Shelledy named 2016 Educator of the Year

06/13/2016

James E. “Jay” Shelledy, professional-in-residence and Fred Jones Greer Jr. Endowed Chair at LSU’s Manship School of Mass Communication, has been named the 2016 Educator of the Year by the Newspaper and Online News Division of the Association for Education in Journalism and Mass Communication. The award honors professors for outstanding achievement in preparing journalism students, advancing journalism education and promoting career development. AEJMC, the nation’s largest organization of journalism professors, will present the award to Shelledy at its annual conference in Minneapolis in August.

As Manship School Dean Jerry Ceppos put it in his nomination letter, Shelledy “directs a sort of news empire in which LSU students investigate cold civil-rights murders by making FOI requests and helping families turn the page on a scarring chapter in their lives; learn to cover the Louisiana state legislature, or work with news editors around the state in fulfilling requests on a wide range of reporting assignments.”

“In student media and in the classroom, Jay has improved the journalism of several thousand students during his 11 years at LSU,” Ceppos said.
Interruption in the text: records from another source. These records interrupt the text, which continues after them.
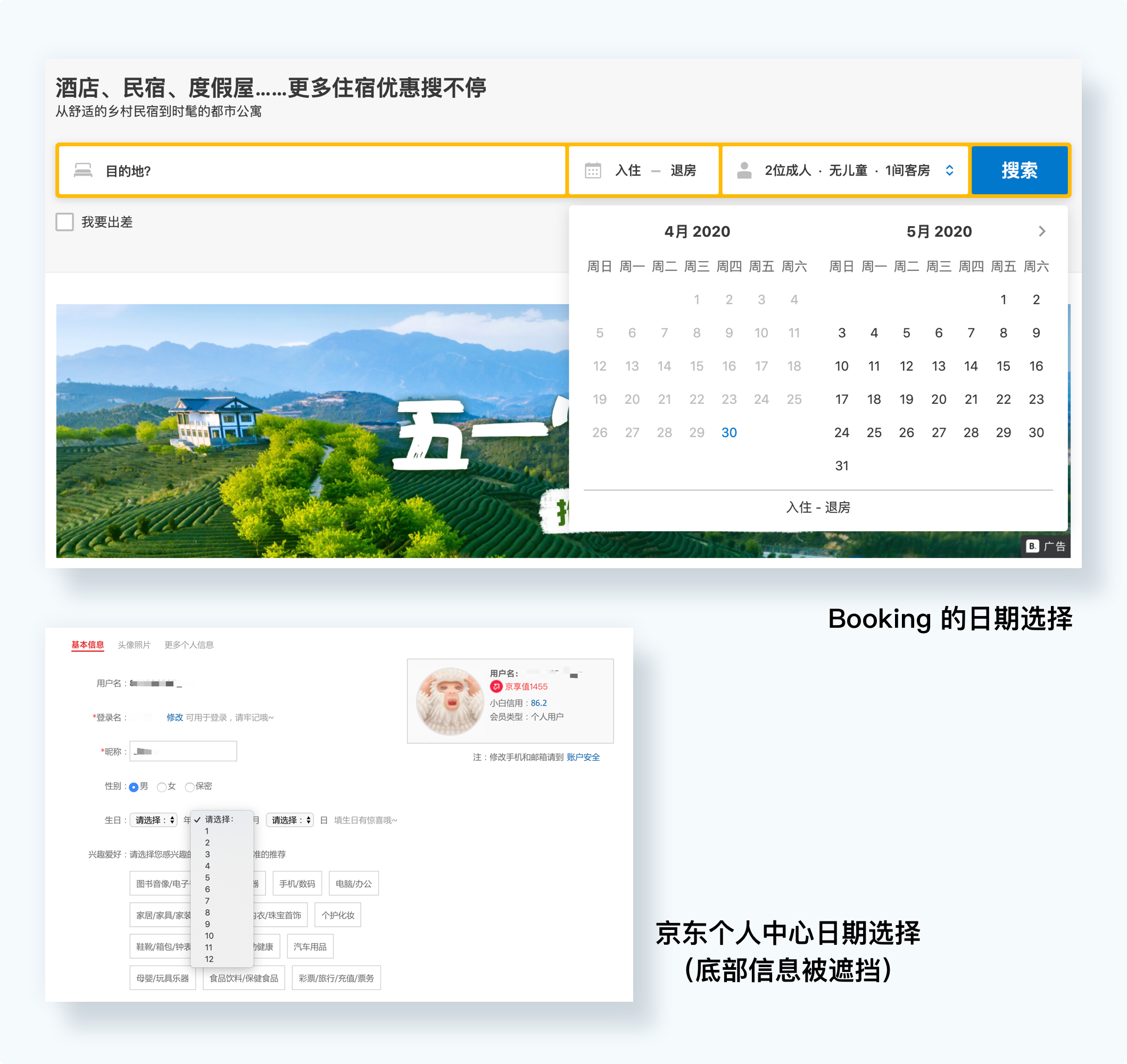Image resolution: width=1127 pixels, height=1064 pixels.
Task: Expand guests selector with up-down arrows
Action: (x=949, y=170)
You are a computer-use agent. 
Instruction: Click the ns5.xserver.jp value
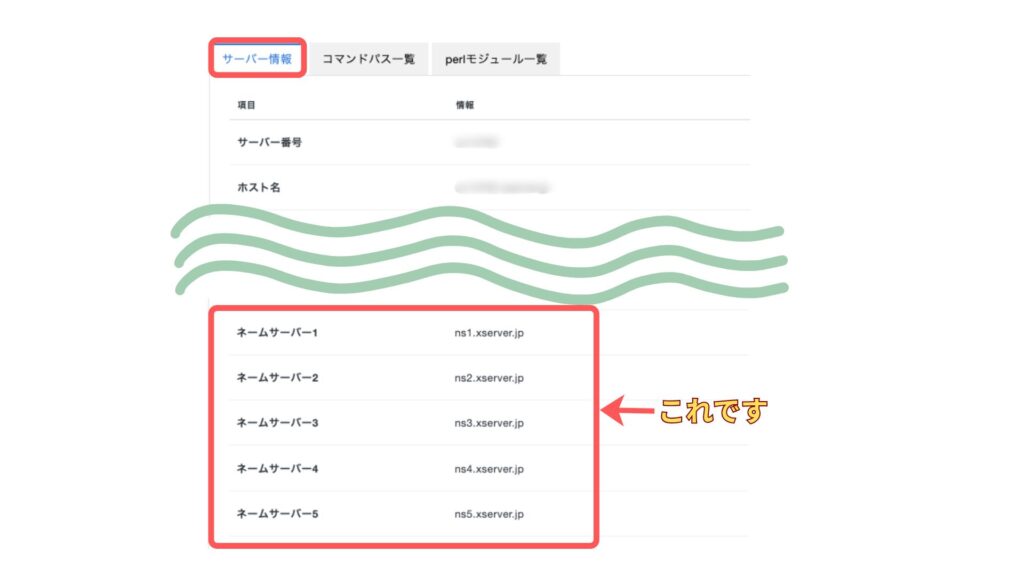point(489,514)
For six years, students in his Field Experience class have traveled to the rural South and Washington, D.C., to tell the stories of unsolved civil-rights era murders. The students also investigate cases of Louisiana convicts, usually being held for life without the possibility of parole, who appear to have been convicted unfairly. Shelledy this year expanded the class to include the Manship School News Service Statehouse Bureau that has covered the 2016 Louisiana legislative session for 13 daily newspapers across the state, filling more nearly 400 stories since the first special session.

In letters supporting his nomination, students described Shelledy’s class as one of the best experiences of their time at LSU, with one describing him as “the type of nurturing, hyper-attentive mentor all students hope to encounter when they head off for college.”  Jack Richards, a reporter with the Manship School Statehouse Bureau, recently said Shelledy was “possibly the best teacher I have ever had in my life, especially when it comes to practical, hands-on stuff.”
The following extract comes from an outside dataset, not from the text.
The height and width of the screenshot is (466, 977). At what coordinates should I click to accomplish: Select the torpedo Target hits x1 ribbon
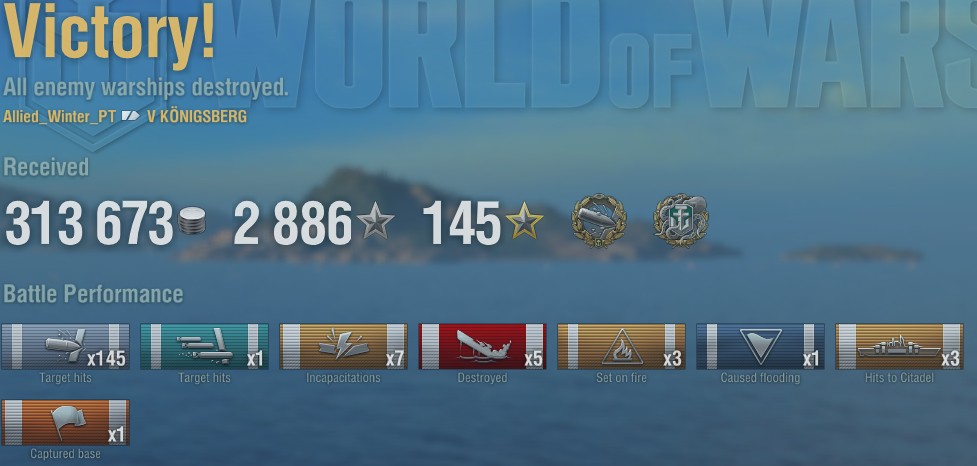click(x=204, y=346)
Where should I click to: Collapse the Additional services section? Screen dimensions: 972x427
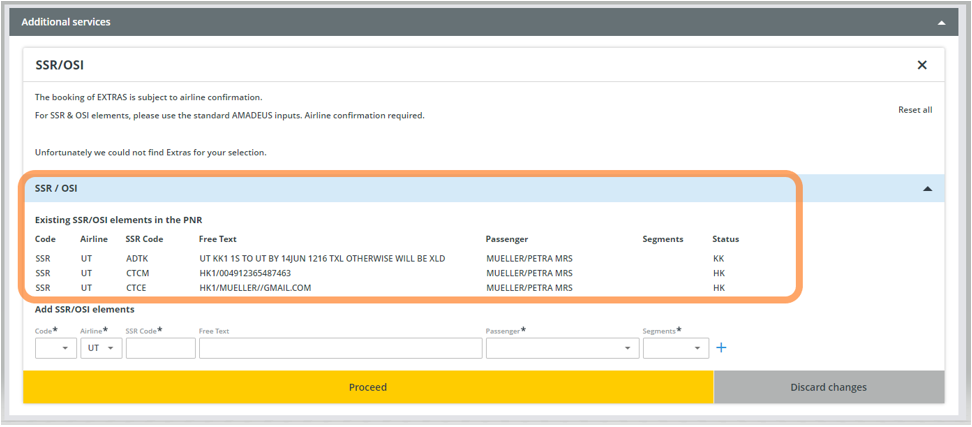[x=940, y=22]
Quint Forgey, editor of The Daily Reveille and a reporter for the Manship News Service Statehouse Bureau, wrote in his nomination letter of the impact Shelledy has had on his development as a journalist.

“He’s celebrated with me in some of the happiest moments of my young professional career,” Forgey wrote, “and he’s stuck up for me in some of the nastiest. Every opportunity that I’ve been offered thus far in the world of journalism can somehow be traced back to Jay Shelledy.”

Amy Brittain, a Pulitzer Prize-winning investigative reporter for The Washington Post who first met Shelledy in 2005 when she worked at The Daily Reveille, called him “a champion for the students,” and said he inspired her to doggedly go after tough stories. “As the director of Student Media, Jay encouraged young reporters to pursue ambitious and investigative stories,” Brittain wrote in support of Shelledy’s nomination. “I am a better reporter from having learned from him, and I know that countless other students and alumni feel the same way.”

Before joining the faculty of the Manship School, Shelledy was editor of the Salt Lake Tribune for 12 years. He has more than 30 years’ daily newspaper and wire service experience, and has been a Pulitzer Prize juror and an author.